I was disappointed to read the recently promulgated sexual misconduct policy. I am disappointed in the lack of protection for clergy in the guidelines… I prayerfully ask the Synod to reconsider the document.
Here is the reply I sent yesterday (slightly edited).
Thank you for your comments. In fact, you are not the first person to raise concerns about protections for clergy. However, the standards for clergy behavior are very high. The bishop ultimately must decide—based on the evidence—whether the accused clergyman (“the respondent”) is someone who can be fully trusted to be a good shepherd. If on balance of probability there is likelihood that misconduct occurred, then the bishop has to err on the side of protecting his—Christ’s—flock.
But the bishop’s decision must be based on a fair reading of the evidence, and the respondent has every opportunity to present his facts.

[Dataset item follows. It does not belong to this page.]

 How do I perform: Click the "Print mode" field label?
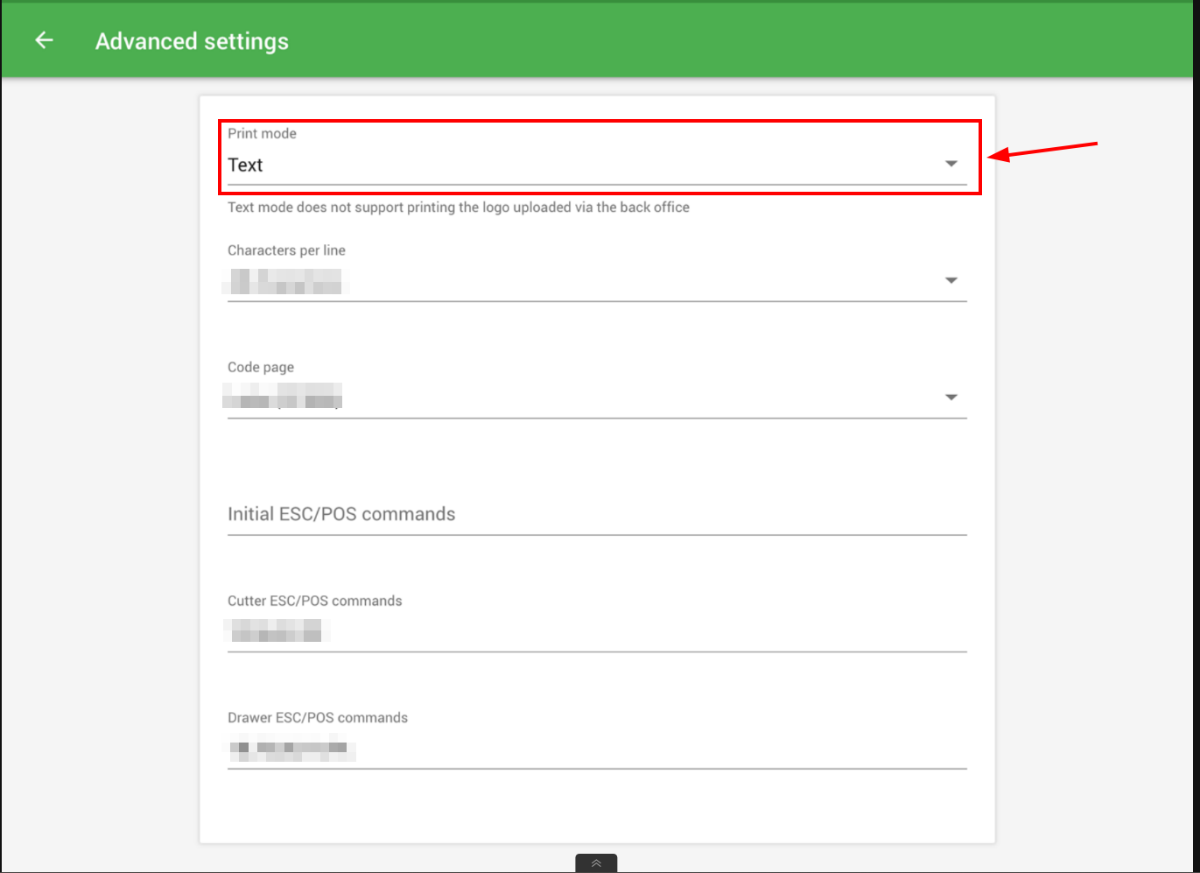point(262,133)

While it is true that the PSP’s may need further review, there are a number of important checks and balances already in place:
- the respondent is free to bring whatever evidence or witnesses he has to the Response Team during the investigation
- the respondent may involve legal representation if he so chooses
- the respondent may have some other defense person or advocate to assist him, including of course his confessor or spiritual father
- the respondent has the right to a church court to present his case with a defense team if necessary
- the respondent has the right to appeal an adverse church court decision to the Holy Synod
The development of the PSPs over many years involved the review of practices in other churches and organizations. It also involved professionals in the areas of psychology, psychiatry, law and investigations. But our own procedures and those of others are evolving (witness what is happening in the military and on college campuses), so it should be expected that they can and will be improved.
The policies and procedures are under constant review by the Holy Synod’s Sexual Misconduct Policy Advisory Committee, which meets at least monthly via conference call (we have a meeting today) and in person once a year with the Holy Synod.